The FTSE 100’s two pharmaceutical giants, AstraZeneca plc (LSE:AZN) (NYSE:AZN.US) and GlaxoSmithKline plc (LSE:GSK) (NYSE:GSK.US) are facing many challenges in the years ahead. But which one is the better choice for income and growth during the next few years?
Growth in a key region
AstraZeneca and Glaxo both released full-year 2013 results last week and AstraZeneca’s were highly impressive. In particular, one region where the company is pulling ahead of its close peer is in China, which is without a doubt a key growth market for both companies.
Unfortunately, during 2013 Glaxo was subject to a significant amount of negative press within China, causing the company’s sales to slump. Specifically, during the third and fourth quarter of last year Glaxo’s sales within China declined 61% and 29% respectively. On the other hand, AstraZeneca has seen its Chinese sales surge, 13% and 21% in the third and fourth quarters of last year respectively.
But it’s not all about China
However, it’s not all about China and we need to take into account other factors that may influence these companies. For example, Glaxo’s pipeline of treatments has long been the company’s most attractive quality, especially when the industry as a whole is suffering from the so called ‘patent cliff’.

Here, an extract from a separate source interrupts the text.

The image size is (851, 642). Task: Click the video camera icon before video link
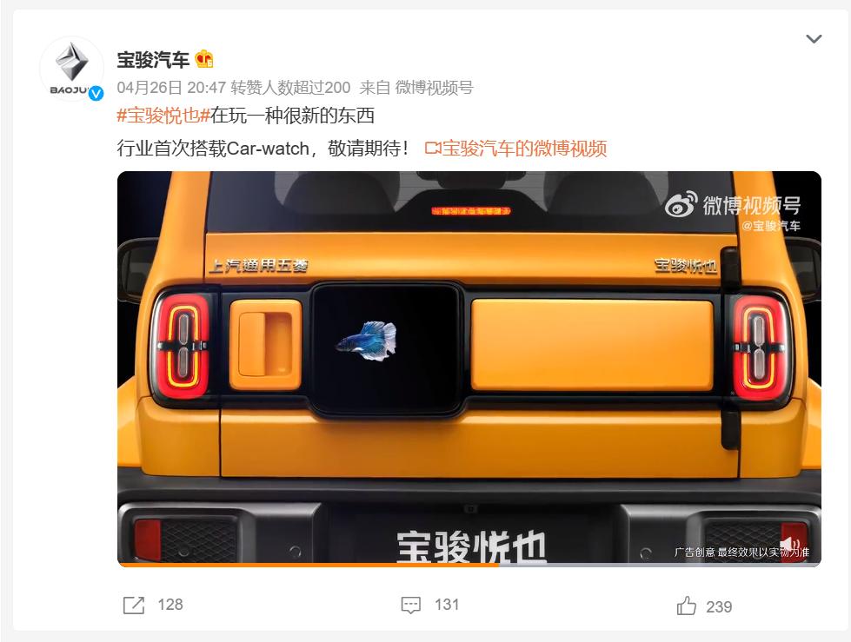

Glaxo, in particular, had five new drugs approved during 2013 and forty more are in the late stage processes of coming to market. That being said, AstraZeneca is also driving hard to expand its pipeline of new treatments and the company has reportedly doubled its pipeline of late stage treatments during the past year. Actually, faster than expected pipeline growth has lead AstraZeneca’s management to declare that the company is likely to return to growth sooner than expected, as new treatments take up the slack of falling legacy drug sales.
What about those shareholder payouts?
Of course, one of the most attractive traits of these pharma companies is their shareholders returns, or to be specific, their hefty dividend yields. This where Glaxo really pulls ahead of AstraZeneca, as the company has a robust free cash flow, with plenty of cash available to return to investors.
For example, for the full-year 2013, Glaxo generated a free cash flow of more than £7.5 billion, of which the company returned more than £5 billion to investors through both dividends and share repurchases. Unfortunately, AstraZeneca only generated a free cash flow of $4.5 billion for full-year 2013, of which it returned around $3.6 billion to investors via the dividend.
So all in all, Glaxo’s shareholder payouts look safer and more attractive than those of AstraZeneca.
Foolish summary
Although AstraZeneca is putting in an impressive performance, Glaxo remains my favourite company of the pair. Overall, I feel that thanks to its hefty free cash flow and pipeline of treatments under development GlaxoSmithKline is your bettet bet for income and growth during the next few years.